I was doing some web site maintenance when I found this post from 9 years ago ( June 2006 ). It was about then the new and novel field of scientific research into happiness had started to be publicized.

I heard a piece on the radio while driving and was stunned by what I heard. Some of the poorest, most depraved people on the planet are among the happiest people and many of the things that contribute to happiness also seemed to overlap with what I read elsewhere about longevity.

Nine years later, there is now a documentary about happiness research. The trailer is above.

Among many other interesting facts in the documentary is that money does buy happiness, but only up to about 80K per year in US money. After that the amount of happiness returned per extra dollar goes way down with a lower middle class person often being happier than a billionaire.

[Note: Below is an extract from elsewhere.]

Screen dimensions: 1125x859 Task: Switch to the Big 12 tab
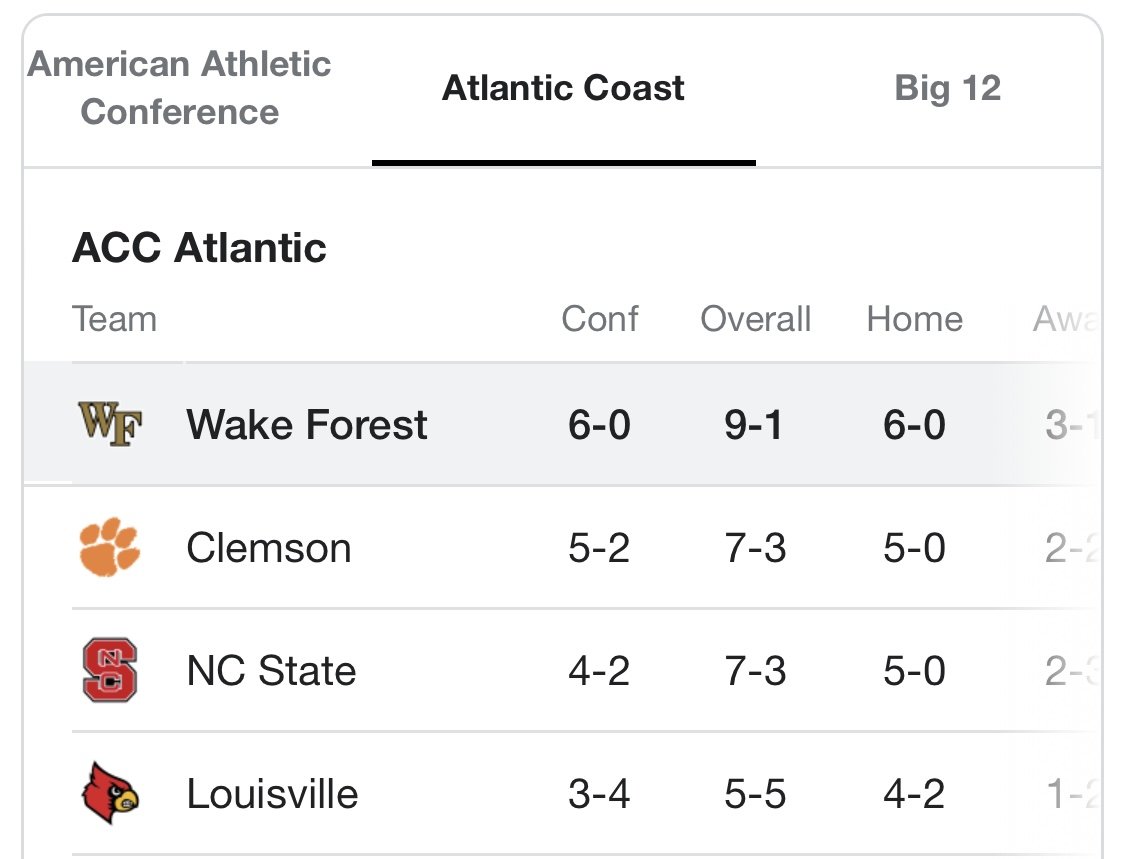coord(947,88)
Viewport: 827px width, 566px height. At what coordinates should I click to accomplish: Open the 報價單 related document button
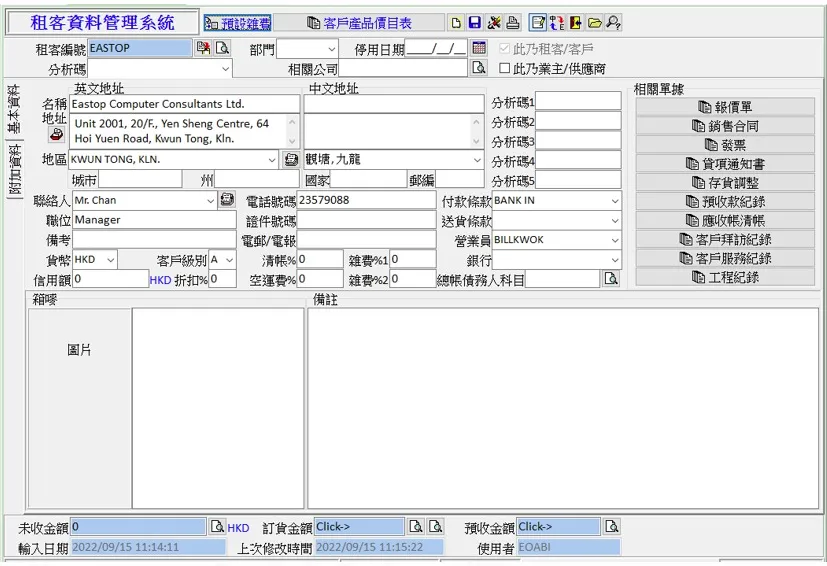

Bottom line, watch the video, read the old post, and look up some of the many articles on this amazing science. You should do all of those things because the things science has actually measured as creating happiness for people are within the reach of most people regardless of their resources and has nothing to do with McMansions, big screen TVs, iPhones or SUVs.

Sometime last year while I was driving to work I was listening to the news segment on one of the local rock stations. There was a report about a large study done by an international organization on the nature of happiness. To my lasting regret I never memorized the name of that group nor the study. I searched on google, but came up with nothing.

What struck me the most was the finding that the happiest people in the world turned out to be some of the poorest people in the world. They lived in squalor in such places like Mexico or India. The greatest concentrations of depression were found in the most developed countries of the world.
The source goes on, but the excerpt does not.